Stored data entries
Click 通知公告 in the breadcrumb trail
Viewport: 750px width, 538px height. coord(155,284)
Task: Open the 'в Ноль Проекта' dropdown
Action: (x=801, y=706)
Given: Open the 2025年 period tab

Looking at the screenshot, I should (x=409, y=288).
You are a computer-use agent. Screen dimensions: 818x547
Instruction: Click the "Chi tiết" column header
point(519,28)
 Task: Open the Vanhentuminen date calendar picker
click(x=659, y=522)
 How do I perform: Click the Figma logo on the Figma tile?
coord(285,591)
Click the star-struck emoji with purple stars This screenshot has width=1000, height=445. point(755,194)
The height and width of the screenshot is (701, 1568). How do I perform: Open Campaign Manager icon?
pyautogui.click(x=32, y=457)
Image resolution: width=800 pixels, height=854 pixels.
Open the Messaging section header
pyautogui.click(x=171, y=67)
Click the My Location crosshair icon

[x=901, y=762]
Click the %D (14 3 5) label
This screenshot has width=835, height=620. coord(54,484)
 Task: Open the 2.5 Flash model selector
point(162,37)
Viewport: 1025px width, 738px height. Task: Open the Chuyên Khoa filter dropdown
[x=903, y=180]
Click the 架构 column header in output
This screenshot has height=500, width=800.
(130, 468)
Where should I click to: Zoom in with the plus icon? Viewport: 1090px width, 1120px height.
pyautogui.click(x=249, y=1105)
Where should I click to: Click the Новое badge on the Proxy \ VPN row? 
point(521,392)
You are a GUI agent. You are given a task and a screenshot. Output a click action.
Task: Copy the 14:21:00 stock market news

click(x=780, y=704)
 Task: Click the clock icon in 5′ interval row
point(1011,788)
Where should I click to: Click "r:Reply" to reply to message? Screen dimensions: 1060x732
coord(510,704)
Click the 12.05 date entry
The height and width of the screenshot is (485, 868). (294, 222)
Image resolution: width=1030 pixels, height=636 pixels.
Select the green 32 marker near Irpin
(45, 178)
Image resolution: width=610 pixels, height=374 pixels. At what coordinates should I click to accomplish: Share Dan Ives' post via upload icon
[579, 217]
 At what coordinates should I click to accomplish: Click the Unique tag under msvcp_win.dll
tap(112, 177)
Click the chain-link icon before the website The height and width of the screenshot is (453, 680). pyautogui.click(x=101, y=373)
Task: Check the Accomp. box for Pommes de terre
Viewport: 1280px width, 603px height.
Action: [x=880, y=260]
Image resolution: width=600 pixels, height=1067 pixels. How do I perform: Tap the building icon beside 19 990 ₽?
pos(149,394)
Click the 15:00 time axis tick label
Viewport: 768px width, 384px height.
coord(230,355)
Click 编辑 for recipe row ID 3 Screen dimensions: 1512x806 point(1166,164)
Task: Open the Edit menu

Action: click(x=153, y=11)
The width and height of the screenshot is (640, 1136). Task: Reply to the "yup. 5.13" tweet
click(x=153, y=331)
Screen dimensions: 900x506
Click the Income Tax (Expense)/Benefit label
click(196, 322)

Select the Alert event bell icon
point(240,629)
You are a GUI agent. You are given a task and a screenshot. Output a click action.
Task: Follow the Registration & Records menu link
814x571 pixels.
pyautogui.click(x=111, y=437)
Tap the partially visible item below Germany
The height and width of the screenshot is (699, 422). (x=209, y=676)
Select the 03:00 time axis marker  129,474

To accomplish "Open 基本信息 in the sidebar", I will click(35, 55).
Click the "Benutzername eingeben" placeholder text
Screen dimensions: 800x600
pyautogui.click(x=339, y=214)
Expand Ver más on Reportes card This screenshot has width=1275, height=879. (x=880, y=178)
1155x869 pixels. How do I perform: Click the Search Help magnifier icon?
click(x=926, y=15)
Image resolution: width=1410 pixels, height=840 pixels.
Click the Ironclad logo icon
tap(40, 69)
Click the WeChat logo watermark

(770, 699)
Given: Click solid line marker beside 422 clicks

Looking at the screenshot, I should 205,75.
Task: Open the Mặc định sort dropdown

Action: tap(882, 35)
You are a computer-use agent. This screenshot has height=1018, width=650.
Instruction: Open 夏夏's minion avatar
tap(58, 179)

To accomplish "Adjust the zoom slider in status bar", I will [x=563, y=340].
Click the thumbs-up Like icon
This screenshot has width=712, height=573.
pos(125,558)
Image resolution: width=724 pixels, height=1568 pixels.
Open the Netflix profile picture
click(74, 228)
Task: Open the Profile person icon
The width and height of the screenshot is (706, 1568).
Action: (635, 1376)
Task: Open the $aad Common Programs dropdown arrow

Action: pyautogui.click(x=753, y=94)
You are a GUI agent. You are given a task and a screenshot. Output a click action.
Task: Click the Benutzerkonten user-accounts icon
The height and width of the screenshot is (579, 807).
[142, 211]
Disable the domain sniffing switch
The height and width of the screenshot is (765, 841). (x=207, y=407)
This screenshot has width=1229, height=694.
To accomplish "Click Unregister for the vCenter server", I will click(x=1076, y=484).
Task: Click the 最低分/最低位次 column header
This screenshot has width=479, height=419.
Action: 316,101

**INSTRUCTIONS FOR THE TASK**
From the records above, quote only the lines running from the line with "Click the 架构 column header in output" to the line with "Screen dimensions: 900x506", both lines included.

**SOLUTION FOR THIS PROBLEM**
Click the 架构 column header in output
This screenshot has height=500, width=800.
(130, 468)
Where should I click to: Zoom in with the plus icon? Viewport: 1090px width, 1120px height.
pyautogui.click(x=249, y=1105)
Where should I click to: Click the Новое badge on the Proxy \ VPN row? 
point(521,392)
You are a GUI agent. You are given a task and a screenshot. Output a click action.
Task: Copy the 14:21:00 stock market news

click(x=780, y=704)
 Task: Click the clock icon in 5′ interval row
point(1011,788)
Where should I click to: Click "r:Reply" to reply to message? Screen dimensions: 1060x732
coord(510,704)
Click the 12.05 date entry
The height and width of the screenshot is (485, 868). (294, 222)
Image resolution: width=1030 pixels, height=636 pixels.
Select the green 32 marker near Irpin
(45, 178)
Image resolution: width=610 pixels, height=374 pixels. At what coordinates should I click to accomplish: Share Dan Ives' post via upload icon
[579, 217]
 At what coordinates should I click to accomplish: Click the Unique tag under msvcp_win.dll
tap(112, 177)
Click the chain-link icon before the website The height and width of the screenshot is (453, 680). pyautogui.click(x=101, y=373)
Task: Check the Accomp. box for Pommes de terre
Viewport: 1280px width, 603px height.
Action: [x=880, y=260]
Image resolution: width=600 pixels, height=1067 pixels. How do I perform: Tap the building icon beside 19 990 ₽?
pos(149,394)
Click the 15:00 time axis tick label
Viewport: 768px width, 384px height.
coord(230,355)
Click 编辑 for recipe row ID 3 Screen dimensions: 1512x806 point(1166,164)
Task: Open the Edit menu

Action: click(x=153, y=11)
The width and height of the screenshot is (640, 1136). Task: Reply to the "yup. 5.13" tweet
click(x=153, y=331)
Screen dimensions: 900x506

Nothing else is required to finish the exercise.